Başka bir klasik teori, adını Oscan pumpe’den ( beş) alır ve şehrin beş köyden oluşacağını çıkarır. Coğrafyacı Strabon ise Pompeii’nin “malları alıp göndermeye” (Yunanca, εκπεμπέιν , ekpempein ) hizmet eden bir nehrin yakınında bulunduğunu belirterek başka bir etimoloji önerdi.

Advertisement

Pompeii’nin Keşfi

Dağın eteğinde bulunan iki şehri kaplayan kalın kül tabakaları nedeniyle isimleri ve tam yerleri yüzyıllar boyunca unutulmuştur. 1710’da, civarda işlenmiş mermerin keşfinden haberdar olan Elboeuf prensi, şimdi bildiğimiz Herculaneum’u oluşturduğunu şaftlar ve tüneller aracılığıyla keşfetmeye başladı. Antik tiyatroyu keşfedecek kadar şanslıydı – şimdiye kadar bulunan ilk eksiksiz Roma örneği – ama her şeyden önce koleksiyonu için sanat eserleriyle ilgileniyordu.

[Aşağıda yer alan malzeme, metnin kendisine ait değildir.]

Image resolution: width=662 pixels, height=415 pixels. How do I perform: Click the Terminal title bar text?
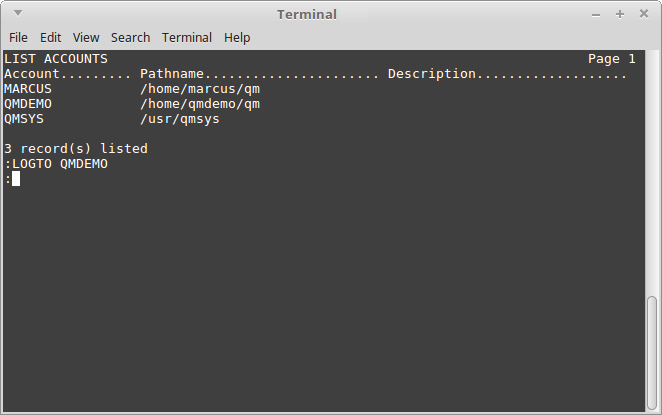pyautogui.click(x=307, y=14)
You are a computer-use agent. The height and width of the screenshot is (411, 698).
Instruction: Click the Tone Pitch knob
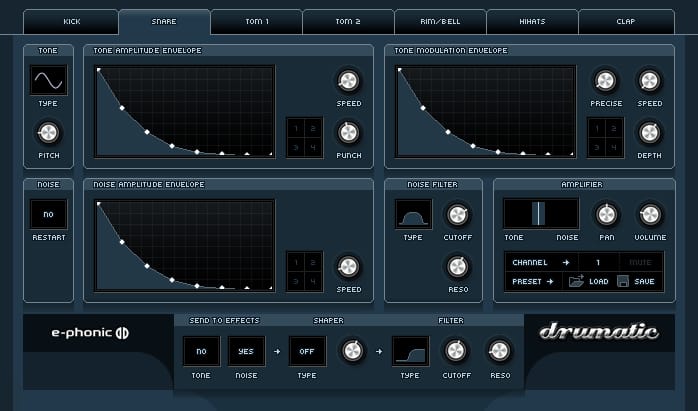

Konumlarına dair herhangi bir kayıt tutmadan onları çıkardı. Elboeuf’u taklit ederek, Herculaneum arayışı 1738’de Roque Joaquin de Alcubierre tarafından biraz daha sistematik bir şekilde devam etti. 1748’de Pompeii, Napoli kral ve kraliçesinin himayesine girdi, ancak kraliyet sarayını süslemek için eski başyapıtları çıkarmaktan fazlasını yapmadılar. Herculaneum, kısmen kül ve piroklastik malzemeden oluşan bir manto içinde 15 ila 18 m derinlikte gömülüdür ve şehrin sadece %4’ü keşfedilebilmişken, Pompeii ortalama 6-7 m derinliğe sahip bir kül tabakasının altında kalmıştır. Felaketten sonra, şehirlerin yerini tespit etmek için pek başarılı olamayan girişimlerde bulunuldu, ancak 1592’ye kadar yüzyıllar boyunca yavaş yavaş unutulmaya başladılar.